**Assignment:** From the records below, please repeat exactly the line that has "Advertise with Us (316, 2490)", the line that has "Physician mortgages work", and every line between them, and nothing else.

**Provided data:**
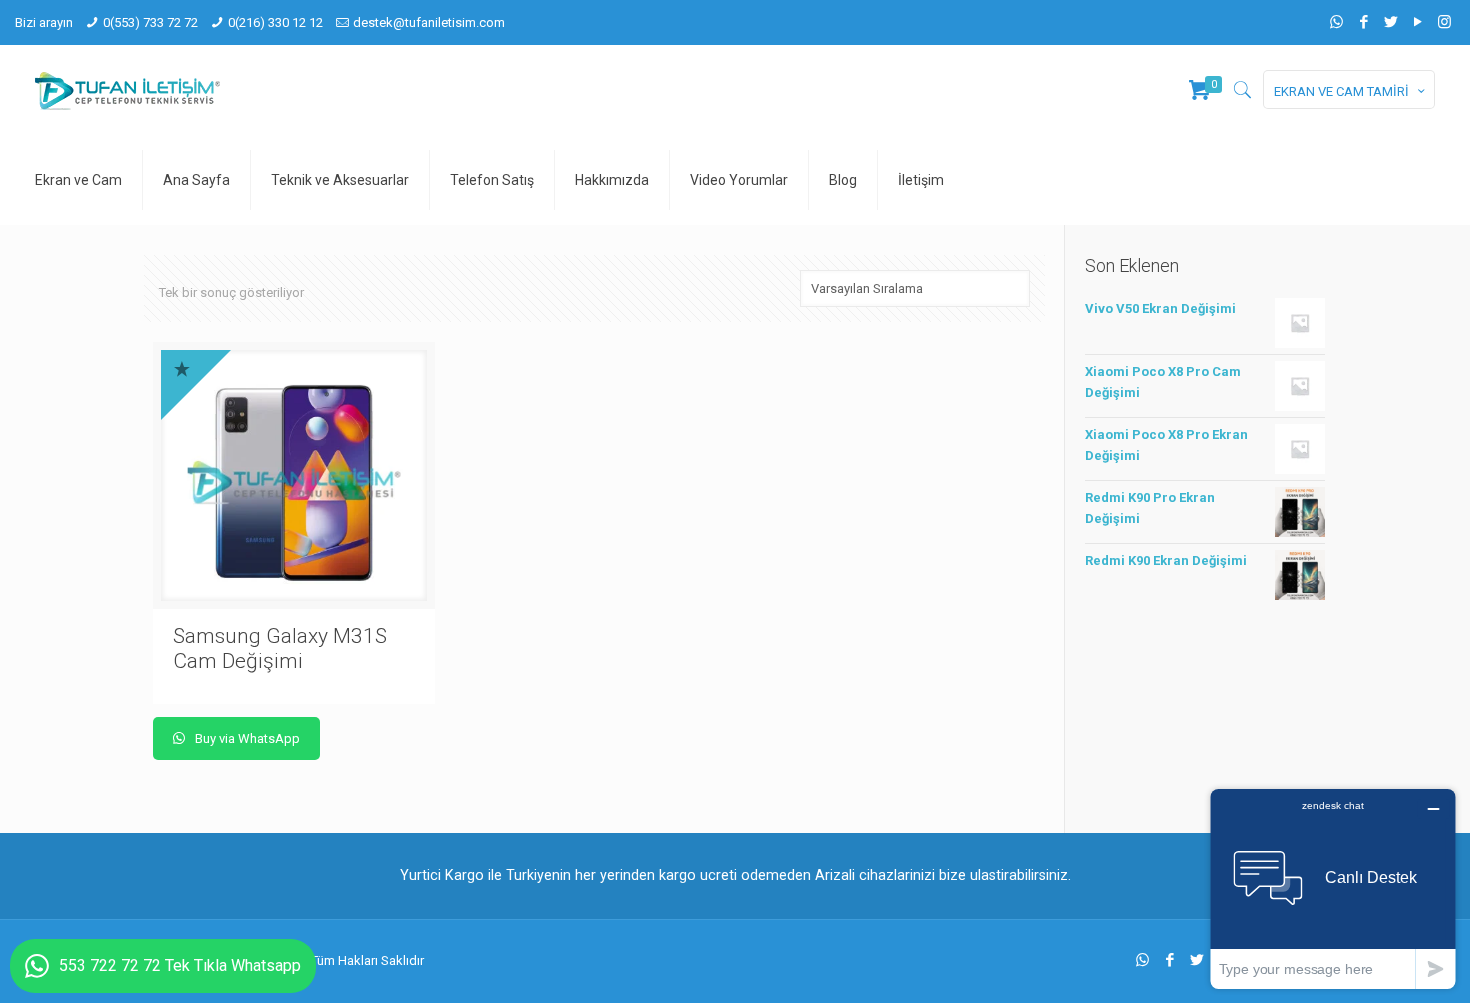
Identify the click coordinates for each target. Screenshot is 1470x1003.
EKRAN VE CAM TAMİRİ (1341, 91)
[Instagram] (1444, 22)
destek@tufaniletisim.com (429, 22)
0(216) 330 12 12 (275, 22)
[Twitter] (1390, 22)
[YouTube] (1417, 22)
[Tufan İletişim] (127, 90)
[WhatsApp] (1336, 22)
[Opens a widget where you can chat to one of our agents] (1333, 888)
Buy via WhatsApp (246, 738)
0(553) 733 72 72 (150, 22)
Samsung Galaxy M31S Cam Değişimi (280, 648)
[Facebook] (1363, 22)
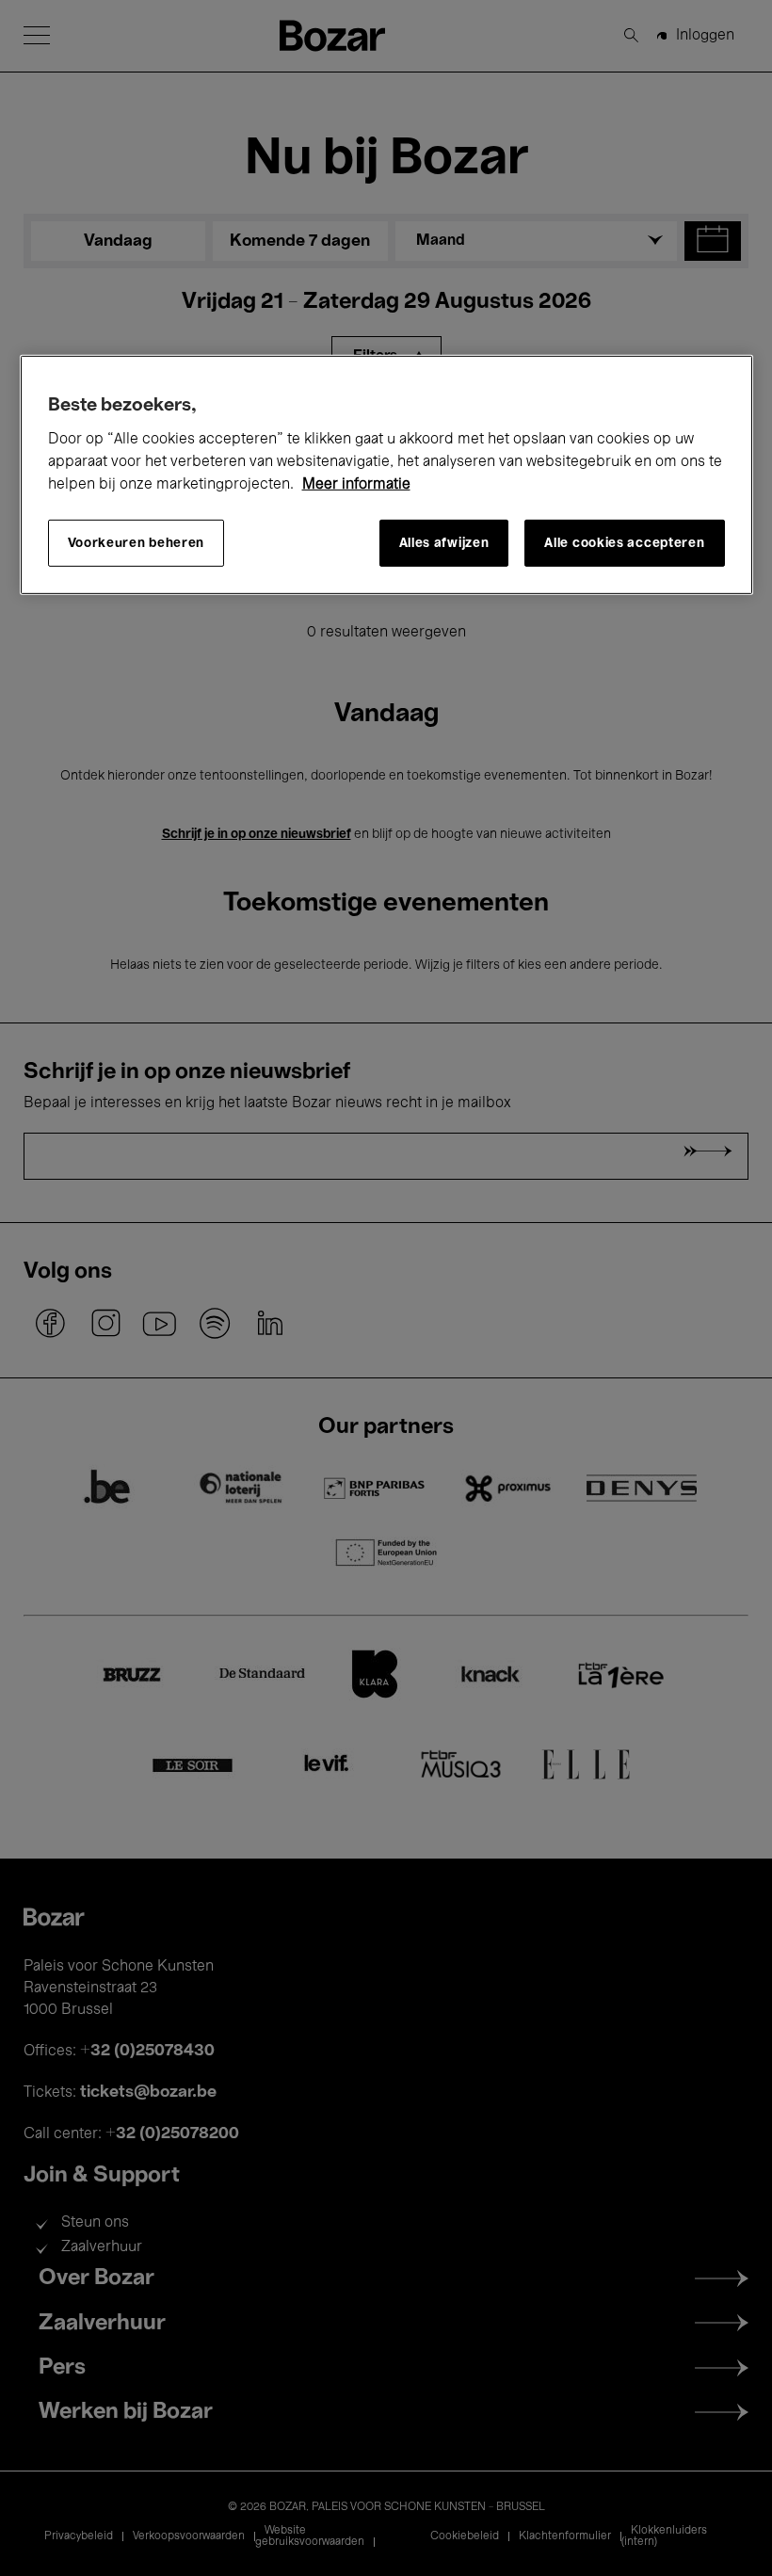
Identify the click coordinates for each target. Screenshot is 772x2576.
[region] (386, 475)
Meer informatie (356, 484)
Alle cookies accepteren (624, 543)
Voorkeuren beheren (136, 543)
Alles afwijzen (444, 543)
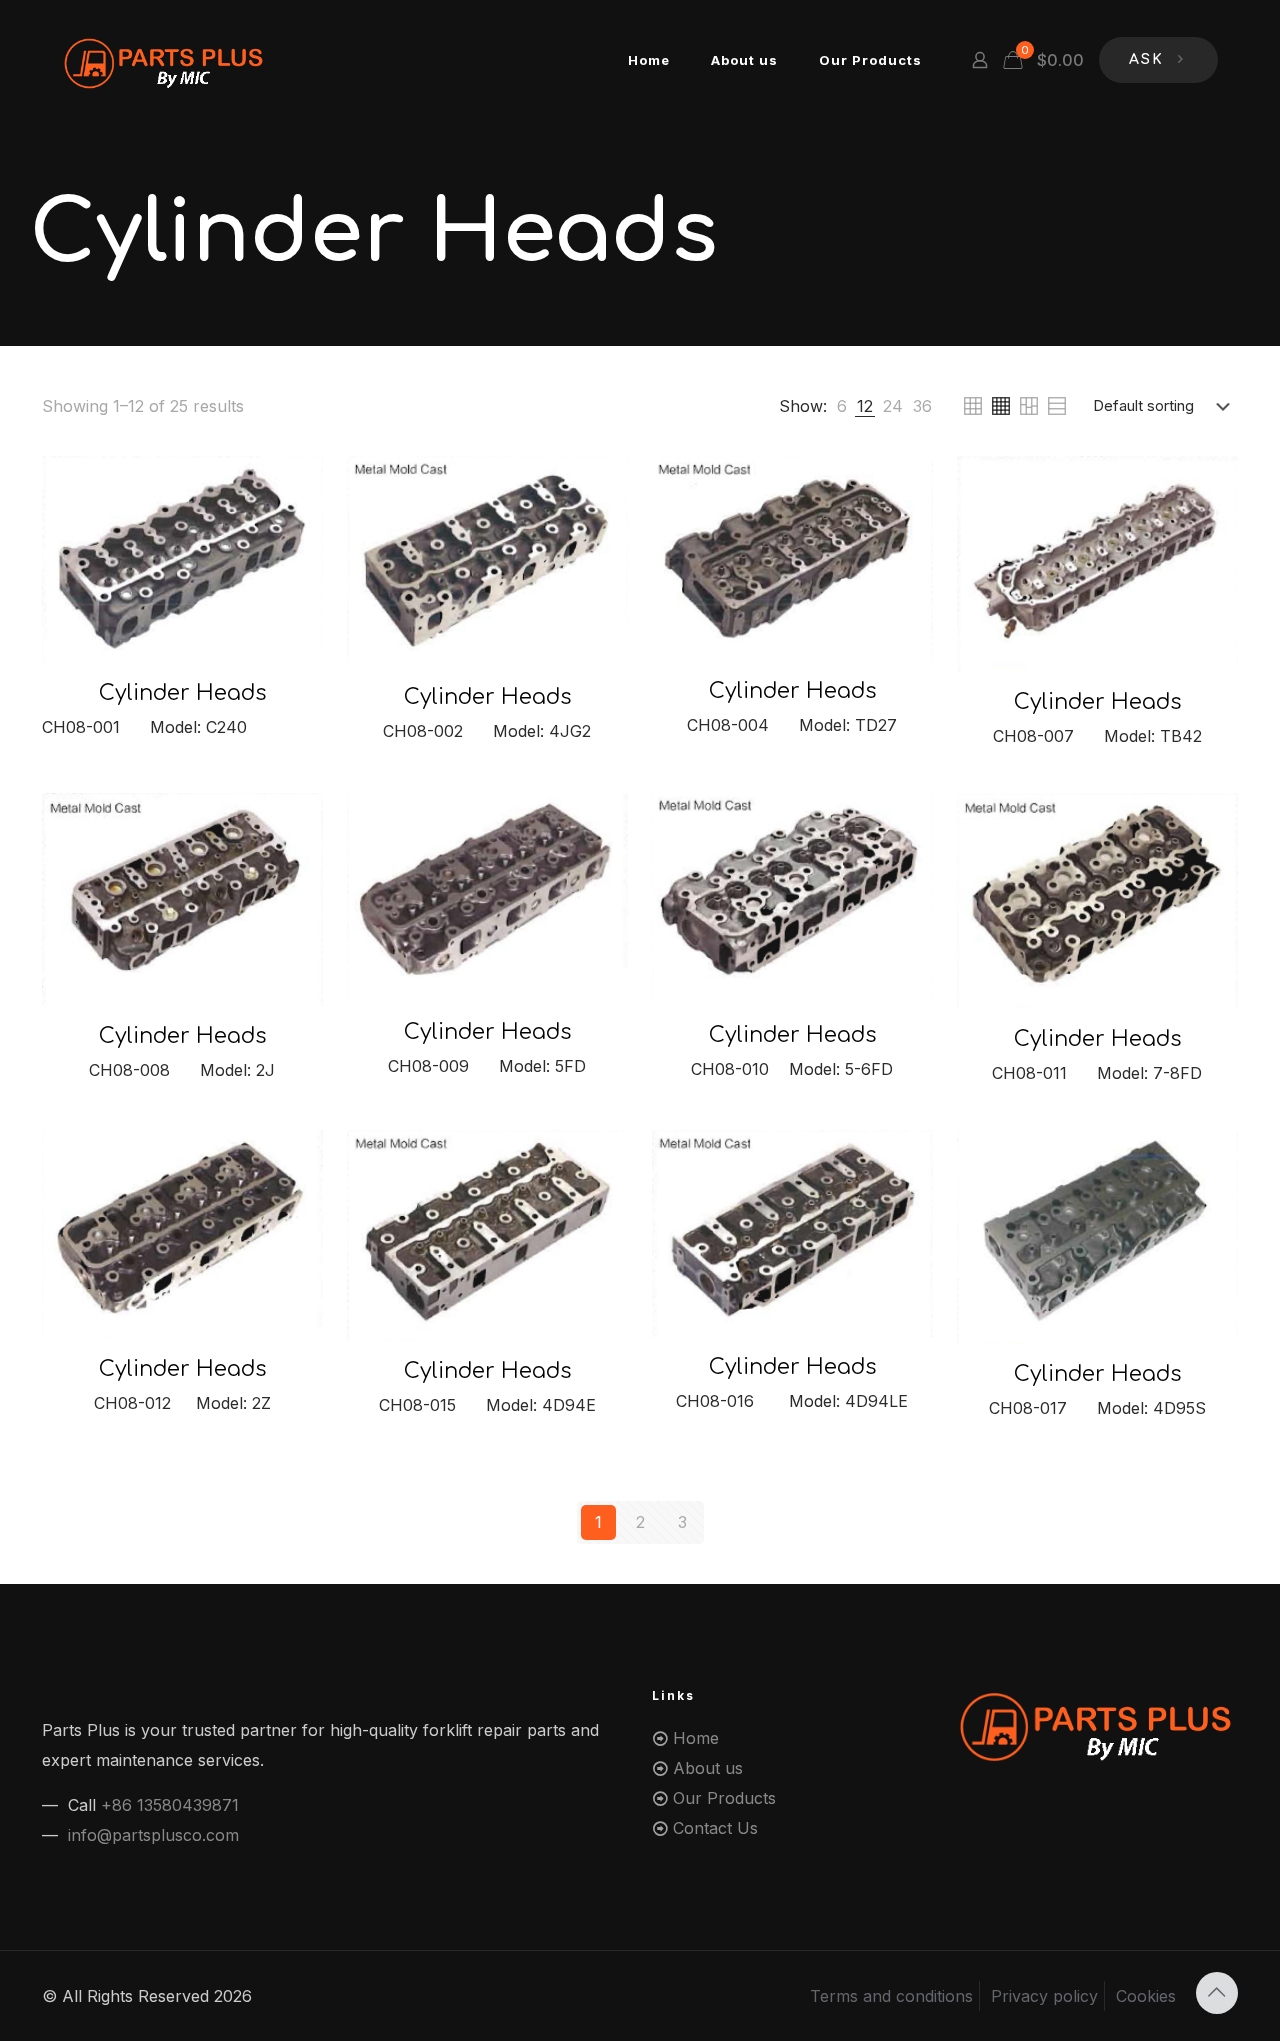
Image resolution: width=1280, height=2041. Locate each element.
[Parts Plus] (165, 60)
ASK (1146, 59)
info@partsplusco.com (153, 1835)
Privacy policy (1044, 1996)
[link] (842, 406)
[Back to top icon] (1217, 1993)
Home (696, 1738)
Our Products (724, 1798)
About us (708, 1768)
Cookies (1146, 1996)
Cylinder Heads (182, 693)
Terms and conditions (891, 1996)
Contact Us (715, 1828)
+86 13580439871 (170, 1805)
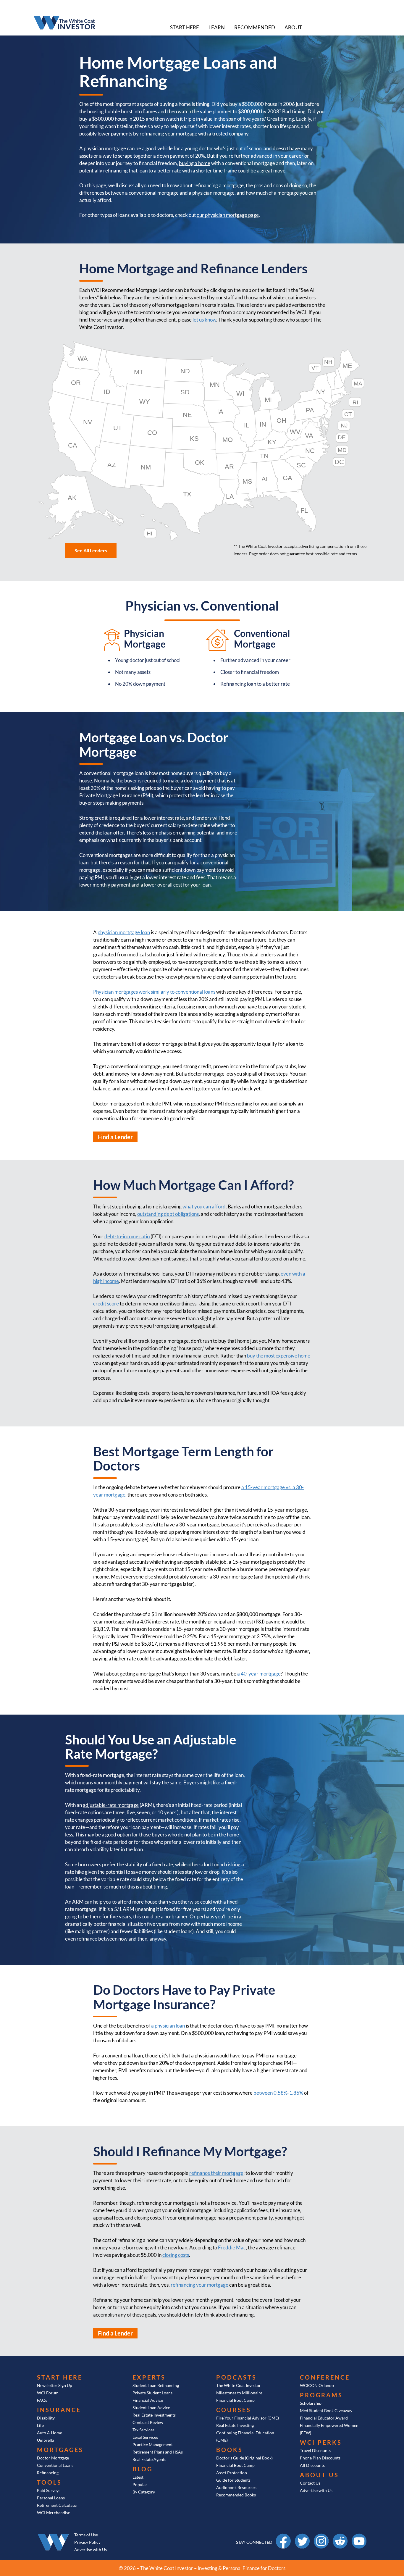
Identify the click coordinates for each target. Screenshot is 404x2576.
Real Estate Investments (154, 2414)
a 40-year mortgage (259, 1673)
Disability (46, 2417)
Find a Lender (115, 1136)
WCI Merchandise (53, 2512)
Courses (233, 2409)
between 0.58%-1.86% (278, 2093)
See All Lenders (91, 550)
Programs (321, 2395)
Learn (217, 27)
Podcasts (236, 2377)
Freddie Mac (232, 2247)
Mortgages (60, 2449)
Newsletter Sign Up (54, 2385)
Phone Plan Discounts (320, 2457)
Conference (325, 2377)
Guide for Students (233, 2480)
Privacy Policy (87, 2542)
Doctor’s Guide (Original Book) (244, 2457)
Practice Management (152, 2444)
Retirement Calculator (57, 2505)
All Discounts (312, 2465)
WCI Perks (321, 2442)
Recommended (254, 27)
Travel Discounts (315, 2450)
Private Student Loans (152, 2392)
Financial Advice (147, 2400)
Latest (137, 2477)
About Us (319, 2474)
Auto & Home (49, 2432)
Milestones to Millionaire (239, 2392)
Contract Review (147, 2422)
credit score (106, 1303)
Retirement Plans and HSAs (157, 2451)
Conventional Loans (55, 2465)
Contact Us (310, 2482)
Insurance (59, 2409)
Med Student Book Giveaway (326, 2410)
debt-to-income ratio (127, 1236)
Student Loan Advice (151, 2407)
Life (40, 2425)
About (293, 27)
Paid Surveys (48, 2490)
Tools (49, 2482)
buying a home (194, 163)
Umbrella (45, 2440)
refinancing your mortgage (199, 2285)
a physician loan (168, 2026)
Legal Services (145, 2437)
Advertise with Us (316, 2490)
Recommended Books (236, 2494)
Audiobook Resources (236, 2487)
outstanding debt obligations (168, 1214)
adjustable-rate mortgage (111, 1805)
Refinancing (48, 2472)
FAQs (42, 2400)
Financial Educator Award (324, 2417)
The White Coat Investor (238, 2385)
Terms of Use (86, 2534)
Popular (139, 2484)
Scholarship (310, 2403)
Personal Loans (51, 2497)
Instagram (321, 2536)
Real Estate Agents (149, 2459)
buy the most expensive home (278, 1355)
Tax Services (143, 2429)
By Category (143, 2491)
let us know (204, 320)
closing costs (175, 2255)
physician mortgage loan (124, 932)
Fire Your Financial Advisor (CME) (247, 2417)
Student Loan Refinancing (155, 2385)
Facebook (283, 2536)
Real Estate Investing (235, 2425)
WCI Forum (48, 2392)
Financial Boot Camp (235, 2400)
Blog (142, 2468)
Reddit (340, 2536)
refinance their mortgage (216, 2173)
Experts (149, 2377)
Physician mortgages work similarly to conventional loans (154, 992)
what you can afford (204, 1206)
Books (229, 2449)
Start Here (184, 27)
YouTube (359, 2536)
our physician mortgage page (228, 215)
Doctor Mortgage (53, 2457)
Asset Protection (231, 2472)
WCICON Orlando (317, 2385)
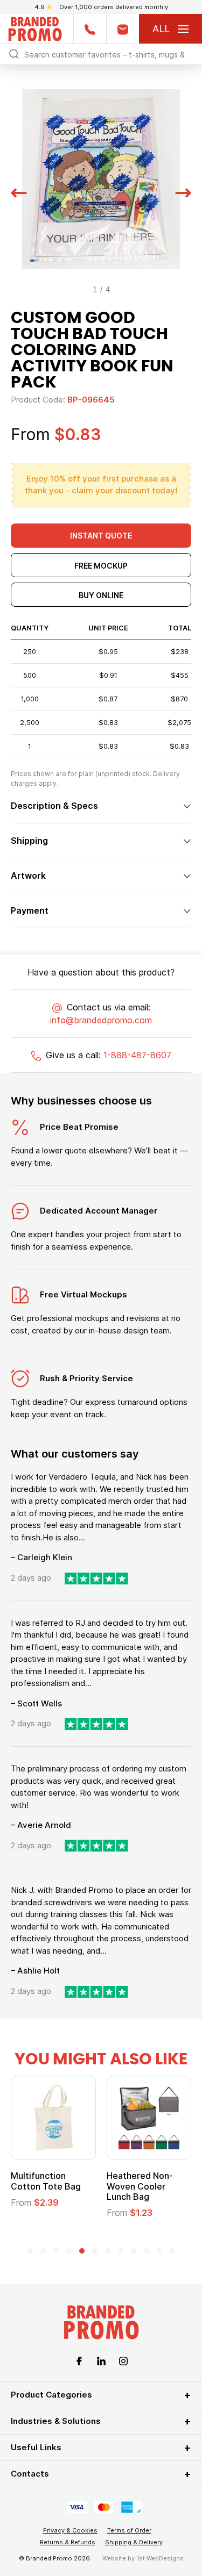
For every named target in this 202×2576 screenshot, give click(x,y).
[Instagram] (123, 2360)
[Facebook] (79, 2360)
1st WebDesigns (160, 2558)
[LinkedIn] (101, 2360)
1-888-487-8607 (137, 1055)
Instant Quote (101, 535)
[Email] (122, 29)
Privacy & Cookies (70, 2530)
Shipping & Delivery (134, 2542)
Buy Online (101, 595)
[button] (19, 192)
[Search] (14, 53)
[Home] (35, 27)
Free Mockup (101, 565)
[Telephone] (89, 29)
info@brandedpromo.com (101, 1020)
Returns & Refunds (67, 2542)
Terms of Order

**Response area:**
Advertise with Us (316, 2490)
Recommended Books (236, 2494)
Audiobook Resources (236, 2487)
outstanding debt obligations (168, 1214)
adjustable-rate mortgage (111, 1805)
Refinancing (48, 2472)
FAQs (42, 2400)
Financial Educator Award (324, 2417)
The White Coat Investor (238, 2385)
Terms of Use (86, 2534)
Popular (139, 2484)
Scholarship (310, 2403)
Personal Loans (51, 2497)
Instagram (321, 2536)
Real Estate Agents (149, 2459)
buy the most expensive home (278, 1355)
Tax Services (143, 2429)
By Category (143, 2491)
let us know (204, 320)
closing costs (175, 2255)
physician mortgage loan (124, 932)
Fire Your Financial Advisor (CME) (247, 2417)
Student Loan Refinancing (155, 2385)
Facebook (283, 2536)
Real Estate Investing (235, 2425)
WCI Forum (48, 2392)
Financial Boot Camp (235, 2400)
Blog (142, 2468)
Reddit (340, 2536)
refinance their mortgage (216, 2173)
Experts (149, 2377)
Physician mortgages work similarly to conventional loans (154, 992)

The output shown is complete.